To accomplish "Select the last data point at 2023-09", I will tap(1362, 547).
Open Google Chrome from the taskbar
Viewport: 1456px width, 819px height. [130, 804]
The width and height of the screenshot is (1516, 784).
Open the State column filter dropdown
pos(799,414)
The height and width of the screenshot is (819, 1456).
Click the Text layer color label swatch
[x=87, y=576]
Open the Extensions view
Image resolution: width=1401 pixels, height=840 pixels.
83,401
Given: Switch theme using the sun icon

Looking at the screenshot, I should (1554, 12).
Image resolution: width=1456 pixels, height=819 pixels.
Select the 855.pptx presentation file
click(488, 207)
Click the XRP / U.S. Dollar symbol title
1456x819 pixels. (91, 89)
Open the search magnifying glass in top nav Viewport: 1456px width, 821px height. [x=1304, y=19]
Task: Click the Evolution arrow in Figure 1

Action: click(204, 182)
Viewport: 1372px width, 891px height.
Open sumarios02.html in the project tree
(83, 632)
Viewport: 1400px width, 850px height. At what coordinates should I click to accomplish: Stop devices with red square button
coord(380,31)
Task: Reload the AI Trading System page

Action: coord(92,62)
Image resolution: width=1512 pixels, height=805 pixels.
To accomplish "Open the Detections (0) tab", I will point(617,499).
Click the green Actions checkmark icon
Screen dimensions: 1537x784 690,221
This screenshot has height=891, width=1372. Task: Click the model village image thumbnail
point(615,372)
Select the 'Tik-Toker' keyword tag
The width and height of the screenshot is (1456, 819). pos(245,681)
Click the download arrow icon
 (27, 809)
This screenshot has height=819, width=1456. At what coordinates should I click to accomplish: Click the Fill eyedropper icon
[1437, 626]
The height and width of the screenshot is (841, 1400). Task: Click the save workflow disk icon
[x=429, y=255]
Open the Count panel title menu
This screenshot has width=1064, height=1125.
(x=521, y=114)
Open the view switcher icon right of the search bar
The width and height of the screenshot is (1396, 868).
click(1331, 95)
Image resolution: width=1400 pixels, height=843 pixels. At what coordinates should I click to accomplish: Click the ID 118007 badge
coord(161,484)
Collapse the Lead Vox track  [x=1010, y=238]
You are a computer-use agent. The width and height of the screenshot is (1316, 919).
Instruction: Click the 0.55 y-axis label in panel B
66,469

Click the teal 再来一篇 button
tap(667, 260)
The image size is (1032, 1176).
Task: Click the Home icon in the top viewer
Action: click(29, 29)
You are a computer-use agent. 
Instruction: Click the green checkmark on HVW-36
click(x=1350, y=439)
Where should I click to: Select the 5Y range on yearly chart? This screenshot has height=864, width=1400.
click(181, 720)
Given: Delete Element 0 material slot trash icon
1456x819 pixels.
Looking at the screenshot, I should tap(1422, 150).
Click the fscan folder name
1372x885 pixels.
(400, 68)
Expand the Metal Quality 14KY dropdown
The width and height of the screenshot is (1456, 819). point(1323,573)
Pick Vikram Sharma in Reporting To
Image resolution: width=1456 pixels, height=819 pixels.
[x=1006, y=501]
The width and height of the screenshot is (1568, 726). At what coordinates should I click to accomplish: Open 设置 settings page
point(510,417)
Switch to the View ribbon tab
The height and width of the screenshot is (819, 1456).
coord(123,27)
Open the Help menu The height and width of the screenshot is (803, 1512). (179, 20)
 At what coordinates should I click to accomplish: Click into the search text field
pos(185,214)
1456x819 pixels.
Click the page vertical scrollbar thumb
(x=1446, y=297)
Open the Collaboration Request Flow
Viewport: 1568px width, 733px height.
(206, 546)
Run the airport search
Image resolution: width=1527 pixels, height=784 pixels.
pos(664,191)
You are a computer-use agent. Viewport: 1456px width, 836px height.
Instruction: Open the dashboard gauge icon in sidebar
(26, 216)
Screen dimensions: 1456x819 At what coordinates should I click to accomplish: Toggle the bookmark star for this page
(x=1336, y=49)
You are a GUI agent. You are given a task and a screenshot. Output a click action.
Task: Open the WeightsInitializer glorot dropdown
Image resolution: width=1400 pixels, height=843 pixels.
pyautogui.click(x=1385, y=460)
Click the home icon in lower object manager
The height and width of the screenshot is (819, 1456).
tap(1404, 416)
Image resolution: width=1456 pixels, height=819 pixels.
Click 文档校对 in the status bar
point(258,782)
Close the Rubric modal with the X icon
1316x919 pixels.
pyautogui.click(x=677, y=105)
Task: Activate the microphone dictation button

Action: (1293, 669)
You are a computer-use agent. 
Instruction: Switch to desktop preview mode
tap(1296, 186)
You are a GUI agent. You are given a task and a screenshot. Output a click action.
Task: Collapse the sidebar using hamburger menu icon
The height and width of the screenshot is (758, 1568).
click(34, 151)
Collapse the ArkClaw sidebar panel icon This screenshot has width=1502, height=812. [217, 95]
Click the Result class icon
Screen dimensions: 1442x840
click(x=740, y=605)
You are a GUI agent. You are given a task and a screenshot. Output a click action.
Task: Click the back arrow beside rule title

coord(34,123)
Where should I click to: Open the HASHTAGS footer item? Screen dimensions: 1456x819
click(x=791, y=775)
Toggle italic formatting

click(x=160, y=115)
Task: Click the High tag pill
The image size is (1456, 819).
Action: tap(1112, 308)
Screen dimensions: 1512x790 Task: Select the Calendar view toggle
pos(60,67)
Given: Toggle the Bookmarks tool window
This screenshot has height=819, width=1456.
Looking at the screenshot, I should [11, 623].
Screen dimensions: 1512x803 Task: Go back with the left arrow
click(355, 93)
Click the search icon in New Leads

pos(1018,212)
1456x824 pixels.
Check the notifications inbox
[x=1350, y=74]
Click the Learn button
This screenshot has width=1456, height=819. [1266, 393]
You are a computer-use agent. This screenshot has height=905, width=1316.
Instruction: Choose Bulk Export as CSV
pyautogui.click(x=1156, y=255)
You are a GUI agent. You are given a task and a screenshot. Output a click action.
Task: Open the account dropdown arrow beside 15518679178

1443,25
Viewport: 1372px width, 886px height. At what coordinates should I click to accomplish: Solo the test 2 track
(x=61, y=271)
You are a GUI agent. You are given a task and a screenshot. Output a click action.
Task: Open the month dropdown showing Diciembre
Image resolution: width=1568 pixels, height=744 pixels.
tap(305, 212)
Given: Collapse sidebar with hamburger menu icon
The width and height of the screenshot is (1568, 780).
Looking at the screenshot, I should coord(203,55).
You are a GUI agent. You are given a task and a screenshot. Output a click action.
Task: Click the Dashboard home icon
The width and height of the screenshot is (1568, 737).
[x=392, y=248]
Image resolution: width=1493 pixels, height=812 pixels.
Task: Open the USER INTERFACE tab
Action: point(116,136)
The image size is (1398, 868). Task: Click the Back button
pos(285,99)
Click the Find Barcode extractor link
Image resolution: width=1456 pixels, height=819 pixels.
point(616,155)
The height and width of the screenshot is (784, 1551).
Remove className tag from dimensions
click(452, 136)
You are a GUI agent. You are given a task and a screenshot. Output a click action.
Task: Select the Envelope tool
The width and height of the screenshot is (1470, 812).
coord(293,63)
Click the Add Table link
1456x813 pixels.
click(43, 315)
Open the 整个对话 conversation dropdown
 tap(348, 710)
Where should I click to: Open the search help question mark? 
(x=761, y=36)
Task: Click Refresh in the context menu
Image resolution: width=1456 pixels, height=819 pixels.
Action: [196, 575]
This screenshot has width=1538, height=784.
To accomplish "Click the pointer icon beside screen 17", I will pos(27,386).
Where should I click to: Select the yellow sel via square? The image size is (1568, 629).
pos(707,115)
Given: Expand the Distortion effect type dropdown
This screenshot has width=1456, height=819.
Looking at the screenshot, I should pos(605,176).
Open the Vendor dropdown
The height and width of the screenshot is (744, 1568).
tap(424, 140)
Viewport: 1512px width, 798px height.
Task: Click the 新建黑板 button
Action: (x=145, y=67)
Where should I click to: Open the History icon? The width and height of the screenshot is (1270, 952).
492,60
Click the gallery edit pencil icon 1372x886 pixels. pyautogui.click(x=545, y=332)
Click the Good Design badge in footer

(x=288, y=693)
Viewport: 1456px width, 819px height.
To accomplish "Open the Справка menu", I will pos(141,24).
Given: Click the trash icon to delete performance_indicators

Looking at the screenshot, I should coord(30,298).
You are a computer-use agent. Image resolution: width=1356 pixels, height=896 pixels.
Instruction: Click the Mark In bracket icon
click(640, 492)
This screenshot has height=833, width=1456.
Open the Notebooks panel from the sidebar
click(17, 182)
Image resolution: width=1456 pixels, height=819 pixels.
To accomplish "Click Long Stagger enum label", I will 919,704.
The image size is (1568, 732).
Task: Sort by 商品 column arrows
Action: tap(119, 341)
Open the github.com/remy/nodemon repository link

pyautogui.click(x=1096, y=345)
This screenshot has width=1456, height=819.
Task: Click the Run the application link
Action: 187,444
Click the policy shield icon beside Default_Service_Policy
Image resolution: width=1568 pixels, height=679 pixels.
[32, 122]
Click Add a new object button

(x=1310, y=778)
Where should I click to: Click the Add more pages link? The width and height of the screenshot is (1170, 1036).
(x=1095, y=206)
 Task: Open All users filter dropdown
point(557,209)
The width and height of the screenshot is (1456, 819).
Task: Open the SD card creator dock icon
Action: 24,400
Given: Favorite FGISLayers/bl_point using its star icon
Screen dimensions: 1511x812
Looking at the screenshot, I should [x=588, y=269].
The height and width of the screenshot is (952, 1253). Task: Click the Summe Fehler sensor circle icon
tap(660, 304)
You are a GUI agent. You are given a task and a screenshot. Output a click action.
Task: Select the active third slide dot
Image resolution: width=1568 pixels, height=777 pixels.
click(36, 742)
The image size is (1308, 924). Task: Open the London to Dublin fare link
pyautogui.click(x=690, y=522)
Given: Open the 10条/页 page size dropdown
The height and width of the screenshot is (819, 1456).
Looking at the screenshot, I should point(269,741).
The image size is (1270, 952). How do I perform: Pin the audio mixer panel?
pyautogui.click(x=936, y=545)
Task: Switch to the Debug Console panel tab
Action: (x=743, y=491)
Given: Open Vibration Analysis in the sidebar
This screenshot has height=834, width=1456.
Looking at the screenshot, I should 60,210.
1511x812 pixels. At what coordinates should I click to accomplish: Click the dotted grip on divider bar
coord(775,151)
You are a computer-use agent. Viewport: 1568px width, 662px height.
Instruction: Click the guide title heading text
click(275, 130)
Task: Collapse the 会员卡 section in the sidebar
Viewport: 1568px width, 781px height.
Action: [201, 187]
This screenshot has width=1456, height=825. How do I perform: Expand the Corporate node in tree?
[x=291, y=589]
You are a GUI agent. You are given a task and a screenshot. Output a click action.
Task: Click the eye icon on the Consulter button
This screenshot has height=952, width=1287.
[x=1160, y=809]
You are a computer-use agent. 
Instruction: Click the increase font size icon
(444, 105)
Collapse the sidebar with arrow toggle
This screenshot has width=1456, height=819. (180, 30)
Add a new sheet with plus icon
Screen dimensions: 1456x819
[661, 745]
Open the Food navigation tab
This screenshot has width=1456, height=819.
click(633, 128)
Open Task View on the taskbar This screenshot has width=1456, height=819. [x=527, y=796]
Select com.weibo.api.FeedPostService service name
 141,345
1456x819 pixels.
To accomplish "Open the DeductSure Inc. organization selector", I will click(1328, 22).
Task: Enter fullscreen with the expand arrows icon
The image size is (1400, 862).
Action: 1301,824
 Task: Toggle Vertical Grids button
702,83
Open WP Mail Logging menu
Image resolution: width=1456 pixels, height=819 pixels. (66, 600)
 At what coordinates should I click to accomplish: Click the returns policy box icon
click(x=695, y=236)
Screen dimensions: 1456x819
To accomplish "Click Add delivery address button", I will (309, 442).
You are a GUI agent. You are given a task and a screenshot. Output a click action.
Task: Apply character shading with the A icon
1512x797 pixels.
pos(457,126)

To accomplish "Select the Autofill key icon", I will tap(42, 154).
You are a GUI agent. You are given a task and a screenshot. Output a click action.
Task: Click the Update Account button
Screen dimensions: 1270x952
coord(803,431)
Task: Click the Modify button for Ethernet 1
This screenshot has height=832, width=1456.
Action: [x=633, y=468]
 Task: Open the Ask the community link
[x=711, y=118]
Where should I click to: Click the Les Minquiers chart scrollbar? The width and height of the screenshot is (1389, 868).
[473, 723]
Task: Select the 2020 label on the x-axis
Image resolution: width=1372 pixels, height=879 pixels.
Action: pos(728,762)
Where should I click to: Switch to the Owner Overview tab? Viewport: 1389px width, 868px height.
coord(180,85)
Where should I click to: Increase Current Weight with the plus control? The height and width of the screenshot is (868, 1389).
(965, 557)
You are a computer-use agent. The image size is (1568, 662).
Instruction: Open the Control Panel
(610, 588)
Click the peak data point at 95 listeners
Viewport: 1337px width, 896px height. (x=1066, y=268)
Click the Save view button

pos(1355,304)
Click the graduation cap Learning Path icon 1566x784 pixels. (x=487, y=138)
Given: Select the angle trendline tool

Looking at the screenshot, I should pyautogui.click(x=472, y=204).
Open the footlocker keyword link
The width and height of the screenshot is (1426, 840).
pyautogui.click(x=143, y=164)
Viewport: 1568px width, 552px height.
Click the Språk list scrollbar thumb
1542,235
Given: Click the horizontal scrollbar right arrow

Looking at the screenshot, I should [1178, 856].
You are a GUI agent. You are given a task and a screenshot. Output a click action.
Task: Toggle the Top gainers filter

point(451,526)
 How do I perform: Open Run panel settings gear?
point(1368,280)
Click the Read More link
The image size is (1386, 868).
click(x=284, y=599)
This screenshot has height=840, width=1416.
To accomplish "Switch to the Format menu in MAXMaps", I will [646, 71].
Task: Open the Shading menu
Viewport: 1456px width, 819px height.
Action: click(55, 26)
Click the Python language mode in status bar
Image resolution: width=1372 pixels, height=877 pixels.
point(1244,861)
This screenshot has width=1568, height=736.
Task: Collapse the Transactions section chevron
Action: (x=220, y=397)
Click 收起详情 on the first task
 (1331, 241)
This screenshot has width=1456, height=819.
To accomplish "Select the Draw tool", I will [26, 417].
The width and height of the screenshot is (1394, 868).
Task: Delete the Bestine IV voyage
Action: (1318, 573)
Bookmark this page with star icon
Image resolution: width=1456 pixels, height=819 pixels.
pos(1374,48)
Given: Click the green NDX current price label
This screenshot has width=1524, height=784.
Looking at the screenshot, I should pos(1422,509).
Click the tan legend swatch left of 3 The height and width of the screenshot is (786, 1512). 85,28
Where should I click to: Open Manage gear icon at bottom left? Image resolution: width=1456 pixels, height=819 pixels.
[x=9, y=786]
···
_Task prompt:_ Provide a count of the lines in the data above that include the word "computer", stating the number alone.

_Answer box:_ 9